El Arzobispo de Chihuahua, Don Constancio Miranda Weckmann emitió un comunicado en el que exhorta a la feligresía a aprovechar los tiempos que se viven actualmente debido a la pandemia ocasionada por el COVID-19 y tomar como ejemplo, la entrega que Jesús realizó. Es por eso que recalcó que la Cuaresma no es un tiempo litúrgico para quedarse, sino con miras hacia la Pascua; de esa manera, el cristiano debe avanzar dando testimonio del amor de Dios.
A continuación el mensaje completo hecho por el Arzobispo:
Nos disponemos a recorrer de nuevo el camino cuaresmal, que nos conducirá a las solemnes celebraciones del misterio central de la fe, el misterio de la Pasión, Muerte y Resurrección de Cristo.
Nos preparamos para vivir este tiempo de gracia que la Iglesia nos ofrece para meditar sobre las obras de la salvación realizada por el Señor en la Cruz.
El designio salvífico del Padre que se ha cumplido en la entrega libre y total del Hijo a la humanidad, "Nadie me quita la vida, yo la doy voluntariamente" (Jn.10,18), nos dice Jesús, resaltando que Él sacrifica su propia vida, de manera voluntaria, por la salvación del mundo. Como confirmación del don tan grande de amor, el Redentor añade: "Nadie tiene amor más grande que el que da la vida por sus amigos"(Jn.15,13).

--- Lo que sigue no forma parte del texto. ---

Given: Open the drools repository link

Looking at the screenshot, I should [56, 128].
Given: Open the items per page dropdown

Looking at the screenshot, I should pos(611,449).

La Cuaresma, como sabemos, no es un tiempo litúrgico para quedarse, nos lleva hacia la Pascua, nos prepara la Pascua. Viene siendo una ocasión providencial de conversión, ayudándonos a contemplar este estupendo misterio de amor.
La Cuaresma, nos permite retornar a las raíces de la fe, meditando sobre el don de gracia inconmensurable que es la Redención, dándonos cuenta de que todo ha sido dado por amorosa iniciativa divina.
Dios nos ha amado con infinita misericordia, a pesar de la grave ruptura ocasionada por el pecado en la persona humana. Se ha inclinado con benevolencia sobre nuestra enfermedad, haciendo de ella ocasión para una nueva y más maravillosa efusión de su amor. La Iglesia no deja de proclamar este misterio de infinita bondad, exaltando la libre elección divina y su deseo de no condenar, sino de admitir de nuevo al hombre a la comunión consigo.
El Hijo de Dios nos ha amado primero, "siendo nosotros todavía pecadores"(Rom.5.8), sin pretender nada, sin pedirnos nada, sin imponer ninguna condición. Ante esto, como no ver en la Cuaresma la ocasión propicia para darnos a los demás sirviendo.
Este tiempo de la pandemia causada por el covid 19, hemos aprendido a voltear hacia Dios pidiendo su auxilio, nos ha permitido valorar la vida y cuidar la salud, nos hemos abierto más a nuestros hermanos; todo esto y más, nos ayudará a vivir más intensamente este Tiempo de Cuaresma.
Como medios para aprovechar la Cuaresma, para que realmente sea un tiempo de gracia, la Iglesia nos propone la práctica eficaz del ayuno, la limosna, la oración y la penitencia. Privarse no sólo de lo superfluo, sino también de algo más, para distribuirlo a quien vive en necesidad, contribuye a la negación de sí mismo, sin la cual no hay auténtica vida cristiana. Y nutriéndose con la oración incesante, el bautizado demuestra, además, la prioridad efectiva que Dios tiene en su propia vida.
Que nuestros corazones y nuestras vidas se orienten cada vez más hacia el Señor y hacia el cumplimiento de su voluntad. Todo esto para prepararnos mejor a celebrar las fiestas de la Pascua, el misterio más grande y sagrado de nuestra fe.